I was teaching a bunch of college students about Java threads today, and gave an example in which two threads share an int counter, without giving any consideration to synchronization, and jointly count down from 100 to 0. I showed how most of the time the count goes smoothly, but once in a while you get "78...77...77...76...74...73..." or the like. So then I introduced "synchronized" to fix the problem. Except that some of my students had never seen the problem, so they couldn't tell if it was fixed. Specifically, the students running JDK 1.5 never got duplicate or skipped numbers. Why not? What has changed in the thread libraries that makes threads behave more predictably? And how can I still illustrate the need for synchronization?
(By the way, that code structure was a poor choice pedagogically: synchronizing the run() method doesn't do anything, because the two run() methods have different "this"es. I'll redesign this before the next time I present it. But that's not the question at hand....)
I believe Java 1.5 is slightly stricter about synchronization than previous versions, for example regarding volatile variables. It's possible that early implementations are even more strict, so that they don't exhibit the synchronization issues you are trying to illustrate.
There are three ways that I see in which this can exhibit synchronization problems.
Both threads enter the while loop when the counter is at 1. This results in 0 being printed.
One thread gets interrupted right after printing the counter but before decrementing it. This results in duplicated values being printed along with a value being skipped: 10 9 9 7 6 ...
One thread gets interrupted in the middle of decrementing the counter, and the other thread decrements the counter during the interruption.
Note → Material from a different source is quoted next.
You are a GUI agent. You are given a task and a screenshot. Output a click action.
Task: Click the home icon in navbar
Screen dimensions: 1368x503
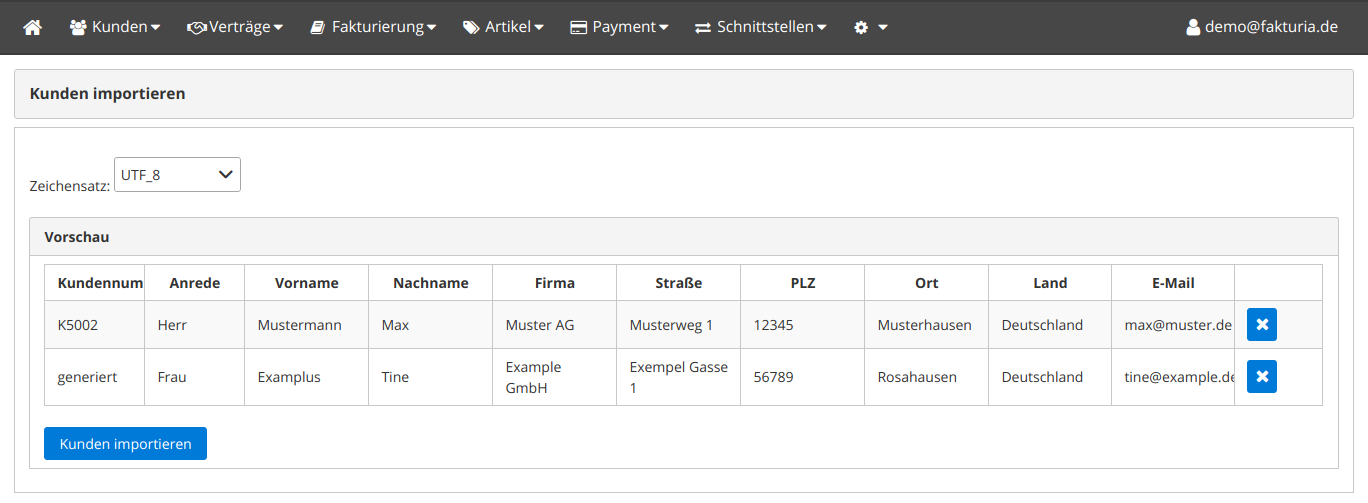(x=32, y=28)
This causes the countdown to reset to a previous value, most likely just one step since blocking I/O tends to cause thread interruptions: 10 9 8 7 9 ...
Now that I've typed all that out, I can't think of anything in JDK 1.5 that would make this less likely other than general improvements in thread-switching performance. Perhaps threads are switched more frequently now, and as such there's much less likelihood of the second condition occurring (the most likely of the three assuming blocking I/O swaps the thread out).
Oh, maybe non-blocking I/O is used for the console and so threads tend to be swapped out in sections of the code less likely to cause issues.
Yes, step one is to remove the sleeping. You are counting on the variable being accessed at EXACTLY the same time. But you put in random sleeping which works against that. In fact random sleeping is a common technique to reduce the chance of clashing over a resource. IP uses it for broadcast messages and other reasons.
Also, try to let the computer detect the bad count. Write some code that you can use to verify the count is correct. Much easier than counting on the printout especially since counting to 100 happens so fast on computers nowadays, there is probably not resonably enough time to get a clash.